═══ INPUT DATA

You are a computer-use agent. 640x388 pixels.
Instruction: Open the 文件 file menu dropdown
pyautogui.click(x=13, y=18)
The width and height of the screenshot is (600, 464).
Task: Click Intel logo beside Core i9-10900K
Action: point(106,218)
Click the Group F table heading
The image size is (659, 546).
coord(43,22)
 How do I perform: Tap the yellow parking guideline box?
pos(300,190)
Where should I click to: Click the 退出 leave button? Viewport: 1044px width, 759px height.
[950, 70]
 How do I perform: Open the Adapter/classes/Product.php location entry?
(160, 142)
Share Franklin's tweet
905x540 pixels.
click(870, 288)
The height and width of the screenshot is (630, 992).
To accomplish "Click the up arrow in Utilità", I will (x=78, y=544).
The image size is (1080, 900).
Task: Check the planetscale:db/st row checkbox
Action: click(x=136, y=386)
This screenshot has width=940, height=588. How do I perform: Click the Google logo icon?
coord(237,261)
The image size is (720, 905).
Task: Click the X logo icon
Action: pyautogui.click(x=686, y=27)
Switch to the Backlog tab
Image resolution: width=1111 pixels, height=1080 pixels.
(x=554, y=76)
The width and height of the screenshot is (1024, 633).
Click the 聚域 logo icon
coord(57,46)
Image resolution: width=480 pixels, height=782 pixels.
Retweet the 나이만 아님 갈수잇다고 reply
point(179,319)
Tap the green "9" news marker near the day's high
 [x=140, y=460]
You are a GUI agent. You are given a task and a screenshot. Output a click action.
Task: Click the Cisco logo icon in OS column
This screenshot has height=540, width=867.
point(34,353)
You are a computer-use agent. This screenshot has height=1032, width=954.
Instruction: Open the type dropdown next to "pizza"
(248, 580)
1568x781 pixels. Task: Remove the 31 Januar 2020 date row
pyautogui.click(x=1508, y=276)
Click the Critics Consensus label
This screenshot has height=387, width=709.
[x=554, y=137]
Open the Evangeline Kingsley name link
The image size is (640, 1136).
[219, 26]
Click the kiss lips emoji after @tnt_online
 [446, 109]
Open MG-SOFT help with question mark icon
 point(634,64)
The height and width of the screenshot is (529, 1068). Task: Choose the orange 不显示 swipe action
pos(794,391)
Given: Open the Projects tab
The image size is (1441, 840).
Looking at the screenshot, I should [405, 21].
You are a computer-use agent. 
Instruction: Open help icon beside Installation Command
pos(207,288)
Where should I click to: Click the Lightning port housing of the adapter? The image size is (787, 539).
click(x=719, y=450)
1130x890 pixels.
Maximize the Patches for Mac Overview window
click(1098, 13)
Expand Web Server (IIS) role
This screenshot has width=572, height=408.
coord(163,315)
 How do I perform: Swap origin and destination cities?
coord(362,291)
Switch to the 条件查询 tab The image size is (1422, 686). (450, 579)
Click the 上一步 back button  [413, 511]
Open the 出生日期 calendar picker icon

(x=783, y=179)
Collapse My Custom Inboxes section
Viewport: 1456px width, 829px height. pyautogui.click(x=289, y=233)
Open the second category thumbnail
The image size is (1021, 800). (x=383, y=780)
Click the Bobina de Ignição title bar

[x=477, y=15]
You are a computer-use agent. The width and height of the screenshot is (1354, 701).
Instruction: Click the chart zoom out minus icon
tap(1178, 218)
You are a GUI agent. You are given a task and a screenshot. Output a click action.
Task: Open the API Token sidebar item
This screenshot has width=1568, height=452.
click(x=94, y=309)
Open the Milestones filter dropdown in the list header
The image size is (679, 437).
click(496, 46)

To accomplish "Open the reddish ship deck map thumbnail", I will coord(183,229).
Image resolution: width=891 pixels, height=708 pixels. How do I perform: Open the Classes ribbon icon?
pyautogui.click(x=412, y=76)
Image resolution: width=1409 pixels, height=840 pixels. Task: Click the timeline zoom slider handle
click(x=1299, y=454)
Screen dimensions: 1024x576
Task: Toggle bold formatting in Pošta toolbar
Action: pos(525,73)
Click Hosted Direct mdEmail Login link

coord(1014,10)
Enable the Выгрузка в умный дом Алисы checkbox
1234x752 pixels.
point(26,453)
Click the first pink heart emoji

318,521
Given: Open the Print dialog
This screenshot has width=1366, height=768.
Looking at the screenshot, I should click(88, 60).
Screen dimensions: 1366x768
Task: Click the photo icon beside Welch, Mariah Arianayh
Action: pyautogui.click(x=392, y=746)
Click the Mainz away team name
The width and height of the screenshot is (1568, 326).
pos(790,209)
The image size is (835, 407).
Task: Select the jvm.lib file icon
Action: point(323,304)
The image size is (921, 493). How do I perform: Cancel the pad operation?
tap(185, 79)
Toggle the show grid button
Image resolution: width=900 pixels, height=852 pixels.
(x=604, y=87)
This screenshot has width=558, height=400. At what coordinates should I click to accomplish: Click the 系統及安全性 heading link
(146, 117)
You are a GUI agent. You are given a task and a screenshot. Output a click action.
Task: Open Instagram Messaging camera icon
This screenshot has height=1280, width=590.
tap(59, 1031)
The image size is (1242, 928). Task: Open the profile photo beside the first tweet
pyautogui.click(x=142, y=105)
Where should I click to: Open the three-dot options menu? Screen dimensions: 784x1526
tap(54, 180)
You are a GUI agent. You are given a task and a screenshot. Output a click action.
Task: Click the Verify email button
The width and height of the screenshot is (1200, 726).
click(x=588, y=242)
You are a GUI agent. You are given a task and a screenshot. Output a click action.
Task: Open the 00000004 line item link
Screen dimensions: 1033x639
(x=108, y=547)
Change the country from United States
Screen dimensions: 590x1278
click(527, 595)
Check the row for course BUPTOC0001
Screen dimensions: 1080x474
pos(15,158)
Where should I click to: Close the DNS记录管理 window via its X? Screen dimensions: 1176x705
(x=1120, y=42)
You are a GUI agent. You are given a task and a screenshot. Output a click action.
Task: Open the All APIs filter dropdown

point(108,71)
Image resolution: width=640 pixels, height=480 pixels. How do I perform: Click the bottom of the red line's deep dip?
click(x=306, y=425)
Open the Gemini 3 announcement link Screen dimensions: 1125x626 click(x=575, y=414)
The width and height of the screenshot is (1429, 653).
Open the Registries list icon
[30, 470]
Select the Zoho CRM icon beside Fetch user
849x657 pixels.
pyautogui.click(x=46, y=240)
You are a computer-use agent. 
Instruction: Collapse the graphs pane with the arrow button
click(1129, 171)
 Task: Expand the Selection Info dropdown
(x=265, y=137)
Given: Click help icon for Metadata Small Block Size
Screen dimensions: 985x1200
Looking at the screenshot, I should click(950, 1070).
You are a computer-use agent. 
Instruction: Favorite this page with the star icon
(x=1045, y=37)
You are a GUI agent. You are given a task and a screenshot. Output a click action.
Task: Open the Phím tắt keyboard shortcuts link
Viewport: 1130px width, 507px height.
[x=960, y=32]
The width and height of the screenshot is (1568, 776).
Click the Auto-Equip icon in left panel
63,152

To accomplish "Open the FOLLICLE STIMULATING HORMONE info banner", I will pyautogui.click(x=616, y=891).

══════

> [TASK OBJECTIVE]
Print the entries above exactly as they were written, down to the last line.

> [SOLUTION FOR THIS EXERCISE]
You are a computer-use agent. 640x388 pixels.
Instruction: Open the 文件 file menu dropdown
pyautogui.click(x=13, y=18)
The width and height of the screenshot is (600, 464).
Task: Click Intel logo beside Core i9-10900K
Action: point(106,218)
Click the Group F table heading
The image size is (659, 546).
coord(43,22)
 How do I perform: Tap the yellow parking guideline box?
pos(300,190)
Where should I click to: Click the 退出 leave button? Viewport: 1044px width, 759px height.
[950, 70]
 How do I perform: Open the Adapter/classes/Product.php location entry?
(160, 142)
Share Franklin's tweet
905x540 pixels.
click(870, 288)
The height and width of the screenshot is (630, 992).
To accomplish "Click the up arrow in Utilità", I will (x=78, y=544).
The image size is (1080, 900).
Task: Check the planetscale:db/st row checkbox
Action: click(x=136, y=386)
This screenshot has width=940, height=588. How do I perform: Click the Google logo icon?
coord(237,261)
The image size is (720, 905).
Task: Click the X logo icon
Action: pyautogui.click(x=686, y=27)
Switch to the Backlog tab
Image resolution: width=1111 pixels, height=1080 pixels.
(x=554, y=76)
The width and height of the screenshot is (1024, 633).
Click the 聚域 logo icon
coord(57,46)
Image resolution: width=480 pixels, height=782 pixels.
Retweet the 나이만 아님 갈수잇다고 reply
point(179,319)
Tap the green "9" news marker near the day's high
 [x=140, y=460]
You are a GUI agent. You are given a task and a screenshot. Output a click action.
Task: Click the Cisco logo icon in OS column
This screenshot has height=540, width=867.
point(34,353)
You are a computer-use agent. This screenshot has height=1032, width=954.
Instruction: Open the type dropdown next to "pizza"
(248, 580)
1568x781 pixels. Task: Remove the 31 Januar 2020 date row
pyautogui.click(x=1508, y=276)
Click the Critics Consensus label
This screenshot has height=387, width=709.
[x=554, y=137]
Open the Evangeline Kingsley name link
The image size is (640, 1136).
[219, 26]
Click the kiss lips emoji after @tnt_online
 [446, 109]
Open MG-SOFT help with question mark icon
 point(634,64)
The height and width of the screenshot is (529, 1068). Task: Choose the orange 不显示 swipe action
pos(794,391)
Given: Open the Projects tab
The image size is (1441, 840).
Looking at the screenshot, I should [405, 21].
You are a computer-use agent. 
Instruction: Open help icon beside Installation Command
pos(207,288)
Where should I click to: Click the Lightning port housing of the adapter? The image size is (787, 539).
click(x=719, y=450)
1130x890 pixels.
Maximize the Patches for Mac Overview window
click(1098, 13)
Expand Web Server (IIS) role
This screenshot has width=572, height=408.
coord(163,315)
 How do I perform: Swap origin and destination cities?
coord(362,291)
Switch to the 条件查询 tab The image size is (1422, 686). (450, 579)
Click the 上一步 back button  [413, 511]
Open the 出生日期 calendar picker icon

(x=783, y=179)
Collapse My Custom Inboxes section
Viewport: 1456px width, 829px height. pyautogui.click(x=289, y=233)
Open the second category thumbnail
The image size is (1021, 800). (x=383, y=780)
Click the Bobina de Ignição title bar

[x=477, y=15]
You are a computer-use agent. The width and height of the screenshot is (1354, 701).
Instruction: Click the chart zoom out minus icon
tap(1178, 218)
You are a GUI agent. You are given a task and a screenshot. Output a click action.
Task: Open the API Token sidebar item
This screenshot has width=1568, height=452.
click(x=94, y=309)
Open the Milestones filter dropdown in the list header
The image size is (679, 437).
click(496, 46)

To accomplish "Open the reddish ship deck map thumbnail", I will coord(183,229).
Image resolution: width=891 pixels, height=708 pixels. How do I perform: Open the Classes ribbon icon?
pyautogui.click(x=412, y=76)
Image resolution: width=1409 pixels, height=840 pixels. Task: Click the timeline zoom slider handle
click(x=1299, y=454)
Screen dimensions: 1024x576
Task: Toggle bold formatting in Pošta toolbar
Action: pos(525,73)
Click Hosted Direct mdEmail Login link

coord(1014,10)
Enable the Выгрузка в умный дом Алисы checkbox
1234x752 pixels.
point(26,453)
Click the first pink heart emoji

318,521
Given: Open the Print dialog
This screenshot has width=1366, height=768.
Looking at the screenshot, I should click(88, 60).
Screen dimensions: 1366x768
Task: Click the photo icon beside Welch, Mariah Arianayh
Action: pyautogui.click(x=392, y=746)
Click the Mainz away team name
The width and height of the screenshot is (1568, 326).
pos(790,209)
The image size is (835, 407).
Task: Select the jvm.lib file icon
Action: point(323,304)
The image size is (921, 493). How do I perform: Cancel the pad operation?
tap(185, 79)
Toggle the show grid button
Image resolution: width=900 pixels, height=852 pixels.
(x=604, y=87)
This screenshot has width=558, height=400. At what coordinates should I click to accomplish: Click the 系統及安全性 heading link
(146, 117)
You are a GUI agent. You are given a task and a screenshot. Output a click action.
Task: Open Instagram Messaging camera icon
This screenshot has height=1280, width=590.
tap(59, 1031)
The image size is (1242, 928). Task: Open the profile photo beside the first tweet
pyautogui.click(x=142, y=105)
Where should I click to: Open the three-dot options menu? Screen dimensions: 784x1526
tap(54, 180)
You are a GUI agent. You are given a task and a screenshot. Output a click action.
Task: Click the Verify email button
The width and height of the screenshot is (1200, 726).
click(x=588, y=242)
You are a GUI agent. You are given a task and a screenshot. Output a click action.
Task: Open the 00000004 line item link
Screen dimensions: 1033x639
(x=108, y=547)
Change the country from United States
Screen dimensions: 590x1278
click(527, 595)
Check the row for course BUPTOC0001
Screen dimensions: 1080x474
pos(15,158)
Where should I click to: Close the DNS记录管理 window via its X? Screen dimensions: 1176x705
(x=1120, y=42)
You are a GUI agent. You are given a task and a screenshot. Output a click action.
Task: Open the All APIs filter dropdown

point(108,71)
Image resolution: width=640 pixels, height=480 pixels. How do I perform: Click the bottom of the red line's deep dip?
click(x=306, y=425)
Open the Gemini 3 announcement link Screen dimensions: 1125x626 click(x=575, y=414)
The width and height of the screenshot is (1429, 653).
Open the Registries list icon
[30, 470]
Select the Zoho CRM icon beside Fetch user
849x657 pixels.
pyautogui.click(x=46, y=240)
You are a computer-use agent. 
Instruction: Collapse the graphs pane with the arrow button
click(1129, 171)
 Task: Expand the Selection Info dropdown
(x=265, y=137)
Given: Click help icon for Metadata Small Block Size
Screen dimensions: 985x1200
Looking at the screenshot, I should click(950, 1070).
You are a computer-use agent. 
Instruction: Favorite this page with the star icon
(x=1045, y=37)
You are a GUI agent. You are given a task and a screenshot. Output a click action.
Task: Open the Phím tắt keyboard shortcuts link
Viewport: 1130px width, 507px height.
[x=960, y=32]
The width and height of the screenshot is (1568, 776).
Click the Auto-Equip icon in left panel
63,152

To accomplish "Open the FOLLICLE STIMULATING HORMONE info banner", I will pyautogui.click(x=616, y=891).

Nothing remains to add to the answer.